Opioid Overprescription for Migraines

Opioid overprescription in the United States presents numerous questions for research. Demographic and economic factors related to those patients receiving a large number of opioids for relatively minor pain conditions is worth further investigation. Existing evidence shows that white race, for example, increases the probability of receiving opioids for migraine in the ER. It may be helpful to build on the research examining health disparities. It should be determined whether pain patients with certain characteristics are more likely to develop addiction and medication overuse headache, exhibit drug-seeking behaviors, or turn to heroin or other street drugs than others. Further relevant issues include access to and insurance coverage of both drug treatment and alternative pain management solutions in patients who are overprescribed opioids, as well as whether influences such as private versus public insurance play a role in providers’ decisions to prescribe these drugs. And, patient satisfaction metrics involved in billing may play a role in providers’ belief that they have to cater to drug-seeking individuals, resulting in overprescription.

Geographical variations in overprescription occurrence are of interest for several reasons. One important question is whether pain management is taught differently to physicians in areas of higher overprescription than in areas where the incidence is lower. Also important is whether continuing education for physicians and pharmacists is available and required. Headache patients’ access to headache centers and neurologists specializing in headache would be interesting to study. Clearly, increased overdose and overdose deaths in areas of low access to these resources are also a central concern. The effects of regulations in various locations, such as the presence or absence of Prescription Drug Monitoring Programs, as well as how robust or weak the programs are, will likely have an effect on the number of opioids prescribed. Related legal issues include how strict drug laws and law enforcement practices are, how likely drug diversion is to be prosecuted, and how big of a problem diversion is in a given area. Providers’ perceived risk of disciplinary action by state medical boards for overprescribing opioids may also be pertinent.

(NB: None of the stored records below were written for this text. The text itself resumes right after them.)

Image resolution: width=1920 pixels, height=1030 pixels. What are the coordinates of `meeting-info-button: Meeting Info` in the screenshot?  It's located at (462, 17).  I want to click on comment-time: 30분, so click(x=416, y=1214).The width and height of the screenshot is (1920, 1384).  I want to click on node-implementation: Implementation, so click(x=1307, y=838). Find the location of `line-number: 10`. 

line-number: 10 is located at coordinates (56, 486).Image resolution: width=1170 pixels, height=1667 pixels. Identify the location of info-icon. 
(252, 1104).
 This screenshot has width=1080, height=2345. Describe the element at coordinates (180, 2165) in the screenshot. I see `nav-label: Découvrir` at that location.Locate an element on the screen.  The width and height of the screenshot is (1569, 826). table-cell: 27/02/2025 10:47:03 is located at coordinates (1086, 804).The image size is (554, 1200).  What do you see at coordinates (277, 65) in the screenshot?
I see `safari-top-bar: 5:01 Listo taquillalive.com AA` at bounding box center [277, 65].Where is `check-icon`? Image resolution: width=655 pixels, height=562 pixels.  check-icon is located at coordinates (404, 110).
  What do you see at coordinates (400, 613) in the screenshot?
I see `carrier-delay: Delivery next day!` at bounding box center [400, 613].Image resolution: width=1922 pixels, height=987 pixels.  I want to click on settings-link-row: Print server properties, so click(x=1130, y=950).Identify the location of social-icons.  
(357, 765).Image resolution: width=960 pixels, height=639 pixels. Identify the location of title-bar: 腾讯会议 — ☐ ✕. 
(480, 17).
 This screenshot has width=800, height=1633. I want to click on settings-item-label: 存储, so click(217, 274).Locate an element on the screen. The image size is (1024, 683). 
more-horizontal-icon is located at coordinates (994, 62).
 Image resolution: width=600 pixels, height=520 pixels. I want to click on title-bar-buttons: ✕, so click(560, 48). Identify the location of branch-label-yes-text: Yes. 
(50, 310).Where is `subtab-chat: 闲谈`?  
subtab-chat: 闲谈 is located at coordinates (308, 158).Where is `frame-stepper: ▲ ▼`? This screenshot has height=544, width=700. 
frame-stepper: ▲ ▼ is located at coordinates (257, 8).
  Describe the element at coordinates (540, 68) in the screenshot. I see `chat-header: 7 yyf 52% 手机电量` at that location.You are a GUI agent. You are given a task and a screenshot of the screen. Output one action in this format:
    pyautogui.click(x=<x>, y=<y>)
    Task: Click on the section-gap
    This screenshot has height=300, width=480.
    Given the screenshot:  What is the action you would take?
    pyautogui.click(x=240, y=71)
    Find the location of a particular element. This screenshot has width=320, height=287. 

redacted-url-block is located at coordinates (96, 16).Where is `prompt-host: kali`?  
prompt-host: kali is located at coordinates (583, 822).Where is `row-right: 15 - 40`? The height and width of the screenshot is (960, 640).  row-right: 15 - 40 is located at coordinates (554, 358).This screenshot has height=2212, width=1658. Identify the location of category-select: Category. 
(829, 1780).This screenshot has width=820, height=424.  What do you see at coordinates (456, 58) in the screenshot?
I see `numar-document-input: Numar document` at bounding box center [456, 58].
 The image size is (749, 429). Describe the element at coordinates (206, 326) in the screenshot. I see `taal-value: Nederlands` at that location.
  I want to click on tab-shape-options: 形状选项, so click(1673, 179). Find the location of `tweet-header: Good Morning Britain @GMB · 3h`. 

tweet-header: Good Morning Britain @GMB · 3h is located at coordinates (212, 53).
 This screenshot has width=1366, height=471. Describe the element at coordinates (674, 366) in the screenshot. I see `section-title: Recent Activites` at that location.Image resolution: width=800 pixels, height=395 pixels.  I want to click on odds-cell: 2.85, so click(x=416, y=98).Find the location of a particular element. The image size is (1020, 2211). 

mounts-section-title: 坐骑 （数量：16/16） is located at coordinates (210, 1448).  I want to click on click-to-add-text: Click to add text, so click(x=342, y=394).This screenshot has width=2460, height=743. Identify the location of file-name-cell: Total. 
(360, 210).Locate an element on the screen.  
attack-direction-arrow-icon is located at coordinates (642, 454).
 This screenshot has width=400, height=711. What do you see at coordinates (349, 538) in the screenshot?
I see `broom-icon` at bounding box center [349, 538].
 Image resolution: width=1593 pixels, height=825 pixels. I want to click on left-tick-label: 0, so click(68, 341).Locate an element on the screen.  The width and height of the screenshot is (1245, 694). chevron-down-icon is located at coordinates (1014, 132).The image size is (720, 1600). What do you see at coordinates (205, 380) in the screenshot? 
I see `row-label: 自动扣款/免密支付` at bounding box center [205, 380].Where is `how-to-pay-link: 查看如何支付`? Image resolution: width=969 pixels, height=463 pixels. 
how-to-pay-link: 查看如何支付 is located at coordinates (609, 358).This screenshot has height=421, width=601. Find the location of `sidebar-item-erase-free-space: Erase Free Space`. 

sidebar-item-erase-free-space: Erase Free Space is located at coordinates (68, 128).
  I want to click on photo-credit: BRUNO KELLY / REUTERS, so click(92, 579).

We risk atomizing if we reduce our view of the issue to some small portion of it. Simplistic popular adages such as, “It’s doctor shopping,” or “It’s pill mills,” ignore the detail that Americans are all at higher risk for receiving too many opioids. What is it about the United States and our healthcare system that has not just allowed but promoted this problem? Some would argue that any prescription at all of opioids for migraine pain constitutes overprescription. The use of opioids has been linked to medication overuse headache and addiction in headache patients, although the directionality of this association is yet unclear. Is there a reasonable standard of accountability in place for those providers prescribing these drugs outside of the guidelines for the condition they are treating? Some would further argue that doctors prescribing highly addictive drugs should be required to obtain certification in addiction medicine so they can properly follow their patients. It might at the very least be beneficial to examine the factors contributing to facilities’ relative responsiveness to current research and up-to-date regulations and guidelines, in order to encourage compliance in those places and individuals demonstrating irresponsible practices. Other countries’ and cultures’ philosophies on pain medicine should be considered as well. Given the abundant research indicating the presence of a problem, the exigent task at hand is to align patients and providers with satisfactory solutions.